Convert the stretch of material from the line containing "You are a computer-use agent." through the end of the material into a JSON list of strings, one string per line, with blank lines left out. Leave the pictures out of the answer.

________________________________________

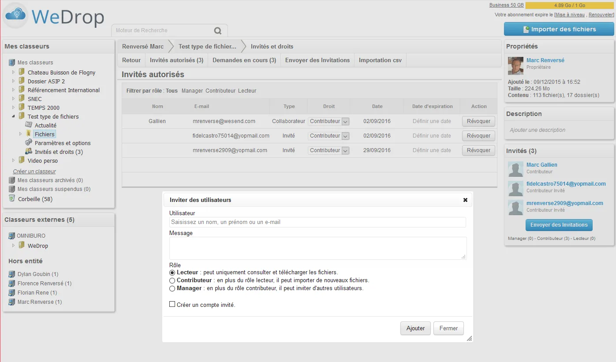Revoke access for fidelcastro75014@yopmail.com

click(x=478, y=136)
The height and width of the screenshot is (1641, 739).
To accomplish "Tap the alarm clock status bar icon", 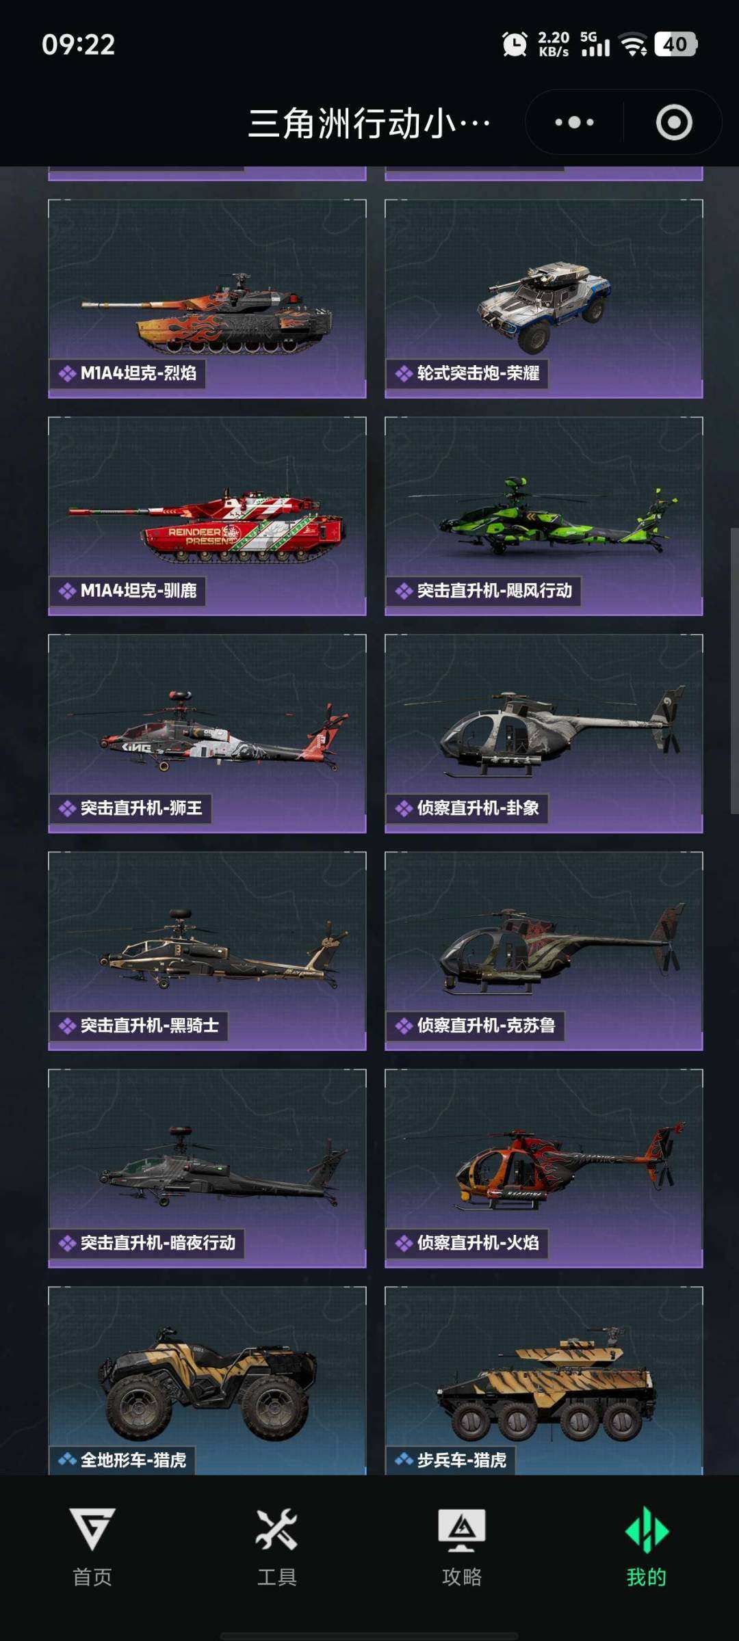I will (515, 44).
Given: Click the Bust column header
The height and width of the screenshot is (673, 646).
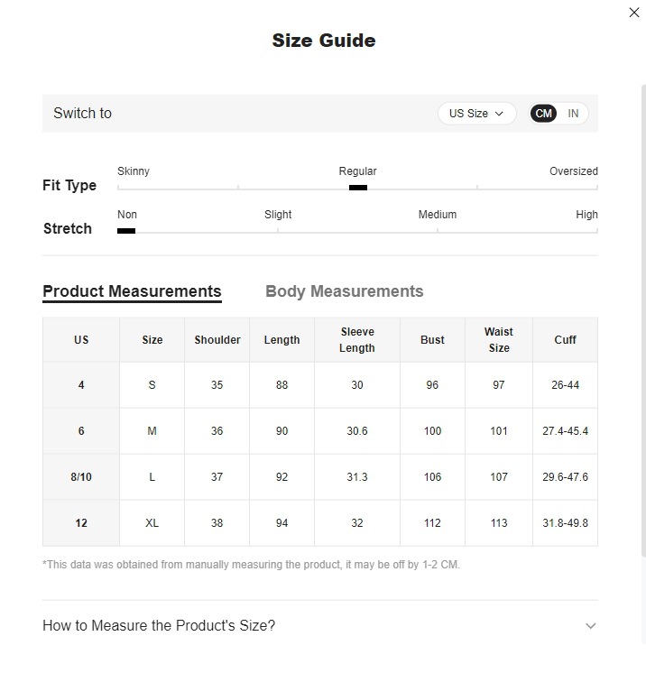Looking at the screenshot, I should tap(433, 340).
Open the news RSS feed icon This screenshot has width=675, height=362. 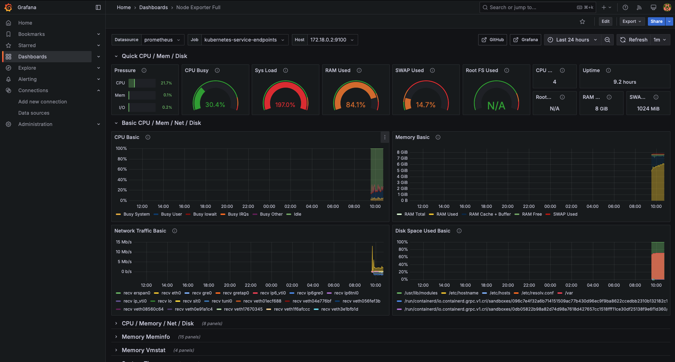pos(639,7)
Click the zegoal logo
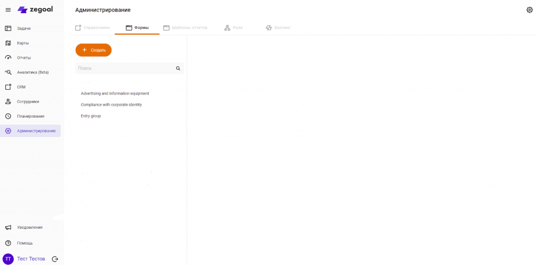The image size is (537, 265). pyautogui.click(x=35, y=9)
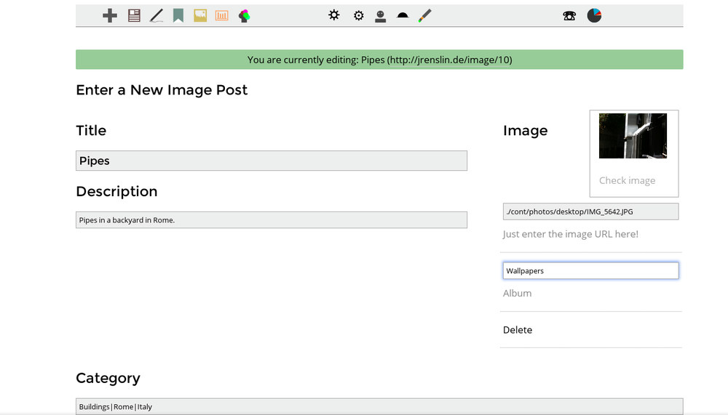This screenshot has width=728, height=415.
Task: Click the orange bar chart icon
Action: click(222, 15)
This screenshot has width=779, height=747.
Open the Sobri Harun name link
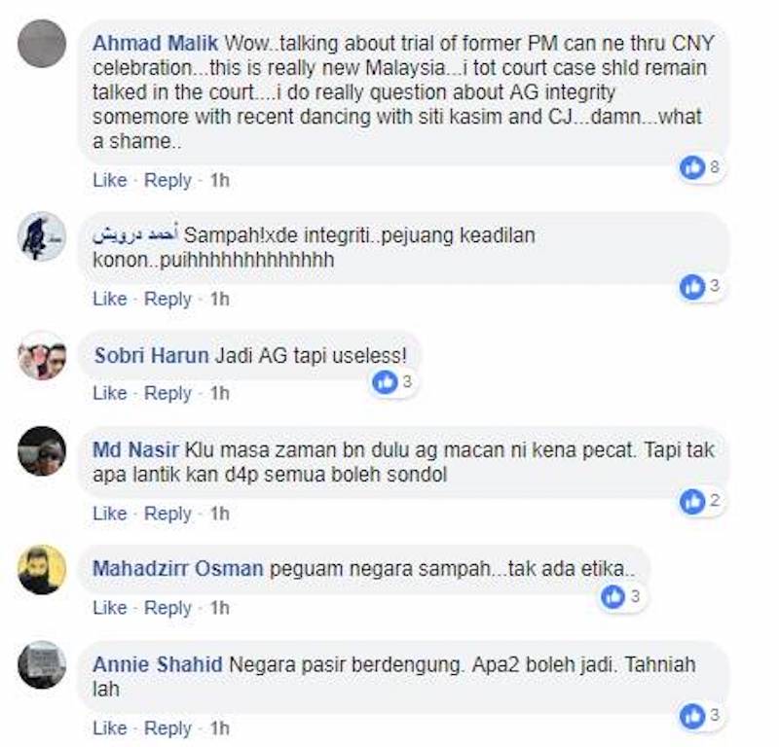tap(152, 356)
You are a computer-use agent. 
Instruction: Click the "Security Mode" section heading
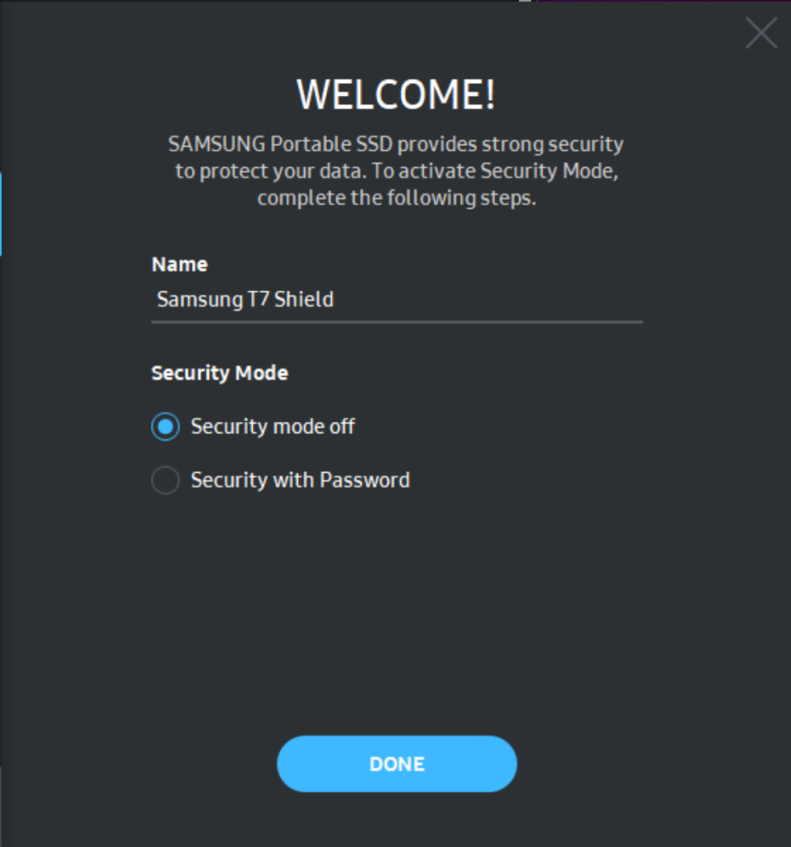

________________________________________

■ ANSWER TO THE TASK
[
  "You are a computer-use agent. ",
  "Instruction: Click the \"Security Mode\" section heading"
]